- Theatrical release poster
- Directed by: K. Natraj
- Written by: Rajinikanth
- Produced by: Rajinikanth
- Starring: Rajinikanth Priya Raman Hariraj Sanjay
- Cinematography: Ajayan Vincent
- Edited by: Ganesh Kumar
- Music by: Ilayaraja
- Production company: Rajini Arts
- Release date: 20 August 1993;
- Country: India
- Language: Tamil

= Valli (film) =

Valli is a 1993 Indian Tamil-language drama film directed by K. Natraj, and written and produced by Rajinikanth. It stars Priya Raman, Hariraj and newcomer Sanjay. The film's music was scored by Ilayaraja. Rajinikanth scripted the film, wrote the dialogues and appeared in an extended guest role.

== Plot ==

Valli returns to her village after studying for 15 years in Madras. Her cousin Velu celebrates her arrival back to the village. He was in love with Valli since childhood days, but she changed after she went to study in the city. She is no more in love with him. She falls in love with a city man called Shekar, who comes to the village with his friends for hunting. Shekar has slept with Valli promising to marry her, but cheats her and he escapes to the city. It is then found out that he is the only son of the chief minister of the state. Later, after widespread protests, Shekar is brought back by Velu. Instead of marrying Shekar, she kills him for cheating her. She is put in jail for 10 years. Finally when she returns home, she finds her wedding hall ready with pomp and fun for her marriage with Velu. Her marriage is arranged by Veeraiyan and Shiva, who know her terrible past. She thanks them for wholeheartedly helping her.

== Production ==

=== Development ===
K. Natraj, Rajinikanth's friend from university, who earlier directed Anbulla Rajinikanth, was approached by Rajinikanth to take part as an assistant director in Annaamalai, to which Natraj gladly accepted. Then Rajinikanth approached his friends and announced that he would like to make a film for them. The script of Valli was written by Rajinikanth himself. Rajinikanth revealed that the first thing came to his mind while scripting the film was the climax. He imagined that the girl should kill the boy who destroyed her life, as opposed to the typical cliche of Tamil films where the rape victim is made to marry the rapist, he also revealed that he had completed writing the screenplay within seven days.
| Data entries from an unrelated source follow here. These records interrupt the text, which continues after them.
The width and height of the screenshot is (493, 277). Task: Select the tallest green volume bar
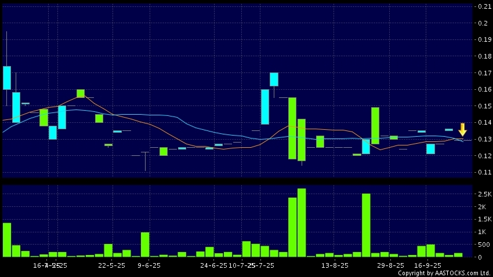coord(301,223)
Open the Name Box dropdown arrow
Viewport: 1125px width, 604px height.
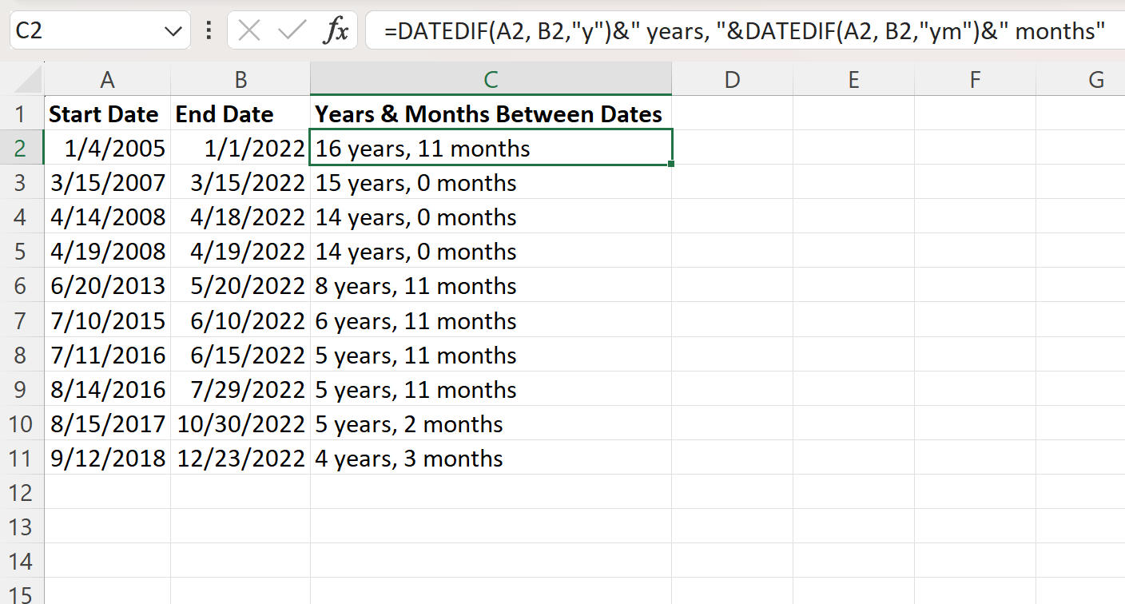click(173, 30)
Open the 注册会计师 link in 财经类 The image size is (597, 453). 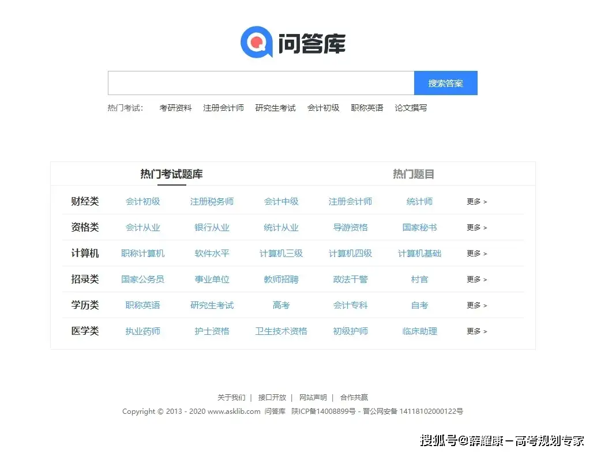point(350,201)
=== Casting and filming ===
Priya Raman made her debut as heroine, while Hariraj and Sanjay were introduced in this film. Rajinikanth was not interested in making a cameo appearance, but with insistence of his friends, he accepted and finished his portions within five days. Principal photography began in April 1993 and ended around June-July that year. The film marked the acting debut of magician Alex as actor. K. R. Vatsala was offered the role of Raman's mother in the film, but she decided to give the role to her friend after she too was interested in the role. The filming was held at Chalakudy, Pollachi and Red Hills. Hari was one of the assistant directors in the film.

== Soundtrack ==
The music was composed by Ilayaraja. The song "Ennulle Ennulle" remains one of the popular songs from this film.

Track listing
| No. | Title | Lyrics | Singer(s) | Length |
|---|---|---|---|---|
| 1. | "Ding Dong" | Vaali | Mano, Latha Rajinikanth | 5:03 |
| 2. | "Enna Enna Kanavu" | Vaali | Ilaiyaraaja | 5:05 |
| 3. | "Ennulle Ennulle" | Vaali | Swarnalatha | 6:54 |
| 4. | "Ku Ku Koo" | Pulamaipithan | Latha Rajinikanth | 5:09 |
| 5. | "Santhanam Javathu...Valli Vara" | Vaali | S. P. Balasubrahmanyam, S. N. Surendar | 5:03 |
| Total length: |  |  |  | 27:14 |

== Reception ==
Malini Mannath of The Indian Express wrote, "The story has shades of 16 Vayathinile but has a freshness in its neatly etched screenplay". The profits of Valli were shared by Rajinikanth's friends including director Ravindranath and Kannada film actor Ashok, who received 10 lakh rupees each.